- **Task details**
Rewrite the items below as a numbered list, one line per entry, and leave out any blank lines.

- **Supplied entries**
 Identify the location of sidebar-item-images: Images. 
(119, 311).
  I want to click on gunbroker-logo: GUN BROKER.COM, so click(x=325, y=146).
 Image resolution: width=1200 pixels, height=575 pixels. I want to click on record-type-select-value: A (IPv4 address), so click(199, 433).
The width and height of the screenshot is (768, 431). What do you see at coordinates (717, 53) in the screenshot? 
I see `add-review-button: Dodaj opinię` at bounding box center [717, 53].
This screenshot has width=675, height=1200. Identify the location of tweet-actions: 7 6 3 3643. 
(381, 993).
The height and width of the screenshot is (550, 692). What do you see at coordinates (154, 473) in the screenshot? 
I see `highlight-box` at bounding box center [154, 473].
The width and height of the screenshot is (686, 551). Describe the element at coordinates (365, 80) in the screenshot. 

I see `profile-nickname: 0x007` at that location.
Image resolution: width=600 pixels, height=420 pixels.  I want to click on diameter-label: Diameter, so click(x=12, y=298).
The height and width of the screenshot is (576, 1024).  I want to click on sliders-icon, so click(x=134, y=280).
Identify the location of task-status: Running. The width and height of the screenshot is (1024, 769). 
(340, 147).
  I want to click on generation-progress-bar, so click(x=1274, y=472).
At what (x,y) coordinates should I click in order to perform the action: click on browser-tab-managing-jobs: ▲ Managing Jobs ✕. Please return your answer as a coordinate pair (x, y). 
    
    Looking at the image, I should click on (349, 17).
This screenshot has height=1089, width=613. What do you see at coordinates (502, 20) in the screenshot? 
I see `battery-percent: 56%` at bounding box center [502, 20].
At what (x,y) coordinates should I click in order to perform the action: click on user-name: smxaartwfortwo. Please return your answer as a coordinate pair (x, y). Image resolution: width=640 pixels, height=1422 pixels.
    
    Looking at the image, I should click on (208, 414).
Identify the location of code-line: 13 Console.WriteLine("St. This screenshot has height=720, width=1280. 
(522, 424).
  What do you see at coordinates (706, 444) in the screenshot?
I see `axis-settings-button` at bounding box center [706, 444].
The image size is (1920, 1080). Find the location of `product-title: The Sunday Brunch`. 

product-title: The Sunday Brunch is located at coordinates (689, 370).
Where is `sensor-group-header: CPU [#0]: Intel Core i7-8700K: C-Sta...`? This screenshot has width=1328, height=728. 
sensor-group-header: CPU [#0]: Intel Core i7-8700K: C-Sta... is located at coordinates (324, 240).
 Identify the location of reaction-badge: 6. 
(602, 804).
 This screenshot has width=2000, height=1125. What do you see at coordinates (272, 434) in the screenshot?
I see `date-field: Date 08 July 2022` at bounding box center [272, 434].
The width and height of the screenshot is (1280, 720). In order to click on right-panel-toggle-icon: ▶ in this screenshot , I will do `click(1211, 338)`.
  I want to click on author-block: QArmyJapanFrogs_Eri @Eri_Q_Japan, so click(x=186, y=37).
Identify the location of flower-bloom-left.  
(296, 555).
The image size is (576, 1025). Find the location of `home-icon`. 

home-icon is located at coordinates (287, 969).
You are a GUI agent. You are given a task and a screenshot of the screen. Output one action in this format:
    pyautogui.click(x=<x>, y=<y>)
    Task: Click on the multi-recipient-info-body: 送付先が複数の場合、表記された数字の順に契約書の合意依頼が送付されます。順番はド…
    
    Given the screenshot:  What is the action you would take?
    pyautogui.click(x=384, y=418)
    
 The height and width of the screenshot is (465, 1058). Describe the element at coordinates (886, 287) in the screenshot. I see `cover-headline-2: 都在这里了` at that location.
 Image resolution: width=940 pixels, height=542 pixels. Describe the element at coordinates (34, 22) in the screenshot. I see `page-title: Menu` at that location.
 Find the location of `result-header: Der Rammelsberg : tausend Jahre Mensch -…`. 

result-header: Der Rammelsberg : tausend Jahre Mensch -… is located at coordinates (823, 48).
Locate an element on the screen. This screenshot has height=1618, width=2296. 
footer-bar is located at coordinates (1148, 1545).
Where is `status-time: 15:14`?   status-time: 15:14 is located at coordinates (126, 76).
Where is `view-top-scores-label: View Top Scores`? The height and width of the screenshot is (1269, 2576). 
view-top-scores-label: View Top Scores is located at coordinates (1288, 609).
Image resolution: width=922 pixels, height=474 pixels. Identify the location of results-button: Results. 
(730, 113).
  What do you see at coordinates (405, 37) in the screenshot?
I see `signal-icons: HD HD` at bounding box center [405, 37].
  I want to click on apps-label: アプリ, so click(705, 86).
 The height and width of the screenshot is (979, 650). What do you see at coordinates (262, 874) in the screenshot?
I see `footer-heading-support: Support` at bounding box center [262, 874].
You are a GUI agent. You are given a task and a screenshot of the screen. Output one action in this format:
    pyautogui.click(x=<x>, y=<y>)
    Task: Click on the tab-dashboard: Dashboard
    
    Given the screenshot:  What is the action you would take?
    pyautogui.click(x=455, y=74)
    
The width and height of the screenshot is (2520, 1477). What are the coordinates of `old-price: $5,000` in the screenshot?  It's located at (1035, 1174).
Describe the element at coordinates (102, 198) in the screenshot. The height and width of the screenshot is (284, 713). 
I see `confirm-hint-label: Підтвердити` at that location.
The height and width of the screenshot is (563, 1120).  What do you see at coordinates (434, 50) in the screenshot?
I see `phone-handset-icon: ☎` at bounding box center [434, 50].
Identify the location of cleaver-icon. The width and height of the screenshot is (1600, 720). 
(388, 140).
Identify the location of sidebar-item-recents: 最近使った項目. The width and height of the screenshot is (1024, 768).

- **Response**
1.  Identify the location of sidebar-item-images: Images. 
2. (119, 311).
3.   I want to click on gunbroker-logo: GUN BROKER.COM, so click(x=325, y=146).
4.  Image resolution: width=1200 pixels, height=575 pixels. I want to click on record-type-select-value: A (IPv4 address), so click(199, 433).
5. The width and height of the screenshot is (768, 431). What do you see at coordinates (717, 53) in the screenshot? 
6. I see `add-review-button: Dodaj opinię` at bounding box center [717, 53].
7. This screenshot has width=675, height=1200. Identify the location of tweet-actions: 7 6 3 3643. 
8. (381, 993).
9. The height and width of the screenshot is (550, 692). What do you see at coordinates (154, 473) in the screenshot? 
10. I see `highlight-box` at bounding box center [154, 473].
11. The width and height of the screenshot is (686, 551). Describe the element at coordinates (365, 80) in the screenshot. 
12. I see `profile-nickname: 0x007` at that location.
13. Image resolution: width=600 pixels, height=420 pixels.  I want to click on diameter-label: Diameter, so click(x=12, y=298).
14. The height and width of the screenshot is (576, 1024).  I want to click on sliders-icon, so click(x=134, y=280).
15. Identify the location of task-status: Running. The width and height of the screenshot is (1024, 769). 
16. (340, 147).
17.   I want to click on generation-progress-bar, so click(x=1274, y=472).
18. At what (x,y) coordinates should I click in order to perform the action: click on browser-tab-managing-jobs: ▲ Managing Jobs ✕. Please return your answer as a coordinate pair (x, y). 
19.     Looking at the image, I should click on (349, 17).
20. This screenshot has height=1089, width=613. What do you see at coordinates (502, 20) in the screenshot? 
21. I see `battery-percent: 56%` at bounding box center [502, 20].
22. At what (x,y) coordinates should I click in order to perform the action: click on user-name: smxaartwfortwo. Please return your answer as a coordinate pair (x, y). Image resolution: width=640 pixels, height=1422 pixels.
23.     Looking at the image, I should click on (208, 414).
24. Identify the location of code-line: 13 Console.WriteLine("St. This screenshot has height=720, width=1280. 
25. (522, 424).
26.   What do you see at coordinates (706, 444) in the screenshot?
27. I see `axis-settings-button` at bounding box center [706, 444].
28. The image size is (1920, 1080). Find the location of `product-title: The Sunday Brunch`. 
29. product-title: The Sunday Brunch is located at coordinates (689, 370).
30. Where is `sensor-group-header: CPU [#0]: Intel Core i7-8700K: C-Sta...`? This screenshot has width=1328, height=728. 
31. sensor-group-header: CPU [#0]: Intel Core i7-8700K: C-Sta... is located at coordinates (324, 240).
32.  Identify the location of reaction-badge: 6. 
33. (602, 804).
34.  This screenshot has width=2000, height=1125. What do you see at coordinates (272, 434) in the screenshot?
35. I see `date-field: Date 08 July 2022` at bounding box center [272, 434].
36. The width and height of the screenshot is (1280, 720). In order to click on right-panel-toggle-icon: ▶ in this screenshot , I will do `click(1211, 338)`.
37.   I want to click on author-block: QArmyJapanFrogs_Eri @Eri_Q_Japan, so click(x=186, y=37).
38. Identify the location of flower-bloom-left.  
39. (296, 555).
40. The image size is (576, 1025). Find the location of `home-icon`. 
41. home-icon is located at coordinates (287, 969).
42. You are a GUI agent. You are given a task and a screenshot of the screen. Output one action in this format:
43.     pyautogui.click(x=<x>, y=<y>)
44.     Task: Click on the multi-recipient-info-body: 送付先が複数の場合、表記された数字の順に契約書の合意依頼が送付されます。順番はド…
45.     Given the screenshot:  What is the action you would take?
46.     pyautogui.click(x=384, y=418)
47.  The height and width of the screenshot is (465, 1058). Describe the element at coordinates (886, 287) in the screenshot. I see `cover-headline-2: 都在这里了` at that location.
48.  Image resolution: width=940 pixels, height=542 pixels. Describe the element at coordinates (34, 22) in the screenshot. I see `page-title: Menu` at that location.
49.  Find the location of `result-header: Der Rammelsberg : tausend Jahre Mensch -…`. 
50. result-header: Der Rammelsberg : tausend Jahre Mensch -… is located at coordinates (823, 48).
51. Locate an element on the screen. This screenshot has height=1618, width=2296. 
52. footer-bar is located at coordinates (1148, 1545).
53. Where is `status-time: 15:14`?   status-time: 15:14 is located at coordinates (126, 76).
54. Where is `view-top-scores-label: View Top Scores`? The height and width of the screenshot is (1269, 2576). 
55. view-top-scores-label: View Top Scores is located at coordinates (1288, 609).
56. Image resolution: width=922 pixels, height=474 pixels. Identify the location of results-button: Results. 
57. (730, 113).
58.   What do you see at coordinates (405, 37) in the screenshot?
59. I see `signal-icons: HD HD` at bounding box center [405, 37].
60.   I want to click on apps-label: アプリ, so click(705, 86).
61.  The height and width of the screenshot is (979, 650). What do you see at coordinates (262, 874) in the screenshot?
62. I see `footer-heading-support: Support` at bounding box center [262, 874].
63. You are a GUI agent. You are given a task and a screenshot of the screen. Output one action in this format:
64.     pyautogui.click(x=<x>, y=<y>)
65.     Task: Click on the tab-dashboard: Dashboard
66.     Given the screenshot:  What is the action you would take?
67.     pyautogui.click(x=455, y=74)
68. The width and height of the screenshot is (2520, 1477). What are the coordinates of `old-price: $5,000` in the screenshot?  It's located at (1035, 1174).
69. Describe the element at coordinates (102, 198) in the screenshot. The height and width of the screenshot is (284, 713). 
70. I see `confirm-hint-label: Підтвердити` at that location.
71. The height and width of the screenshot is (563, 1120).  What do you see at coordinates (434, 50) in the screenshot?
72. I see `phone-handset-icon: ☎` at bounding box center [434, 50].
73. Identify the location of cleaver-icon. The width and height of the screenshot is (1600, 720). 
74. (388, 140).
75. Identify the location of sidebar-item-recents: 最近使った項目. The width and height of the screenshot is (1024, 768).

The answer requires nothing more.